The main purpose of breathing is to supply the body with sufficient oxygen and to remove excess amounts of carbon dioxide.
Respiration can be examined at two levels, one large and one small. At the lung or large level, respiration brings about gas exchange by breathing. At the cellular or small level, oxygen transforms the food we eat into energy, producing carbon dioxide as one by-product.
The focus here first of all is on the lung level. This is because you cannot really understand what asthma is, unless you have a basic understanding, of the respiratory system.
The nose is not simply a passageway to our throat. Within the skull, it is an extensive array of passageways with inner walls covered by a sticky layer of mucus. The walls are richly supplied with heat-radiating blood vessels.
The nose is like an air-conditioner – it prepares or conditions the air for the lungs. When you breathe through your nose the air is:
warmed – air is warmed by the blood vessels, so it is at the right temperature when it reaches the bottom of the throat (The lungs have a strong aversion to cold air)
filtered – dust particles are trapped by tiny hairs and mucus in the nose (which then travels to the throat to be swallowed)
humidified – the air is 100% humidified by the mucus in the nose
This “treated” air passes down through the throat, and into the trachea. The airways are built like an upside-down tree, with the trunk (trachea) branching out into a series of medium size branches (bronchi) that separate into smaller branches(bronchioles). The trachea, bronchi and bronchioles are collectively known as the airways and they are wrapped in a layer of smooth (involuntary) muscle.

Dataset section |
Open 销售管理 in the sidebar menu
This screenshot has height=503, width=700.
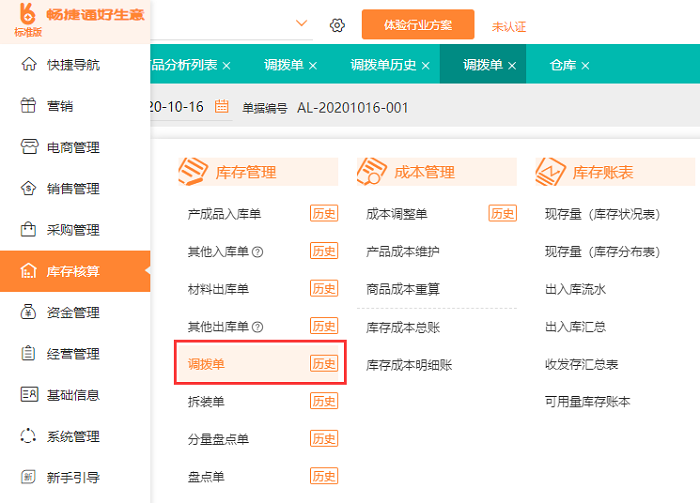(73, 188)
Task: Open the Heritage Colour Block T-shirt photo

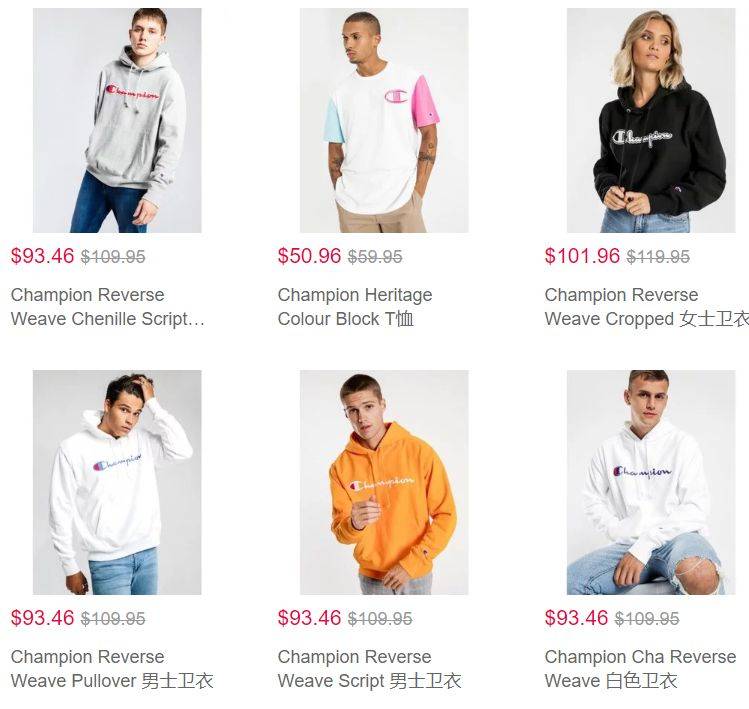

Tasks to perform |
a - Answer these questions using the passage on breathing:
(i) At the cellular level, what by-product is produced when oxygen transforms food into energy?
(ii) What three things happen to air when it is breathed through the nose?
(iii) What are the smaller branches that the bronchi separate into called?
b - Write out the part of the passage on breathing starting at "The nose is like" and ending at "to be swallowed)".
The listing was taken from a different source than the text on breathing.

Answers to the tasks |
a -
(i) Carbon dioxide.
(ii) It is warmed, filtered, and humidified.
(iii) Bronchioles.

b -
The nose is like an air-conditioner – it prepares or conditions the air for the lungs. When you breathe through your nose the air is:
warmed – air is warmed by the blood vessels, so it is at the right temperature when it reaches the bottom of the throat (The lungs have a strong aversion to cold air)
filtered – dust particles are trapped by tiny hairs and mucus in the nose (which then travels to the throat to be swallowed)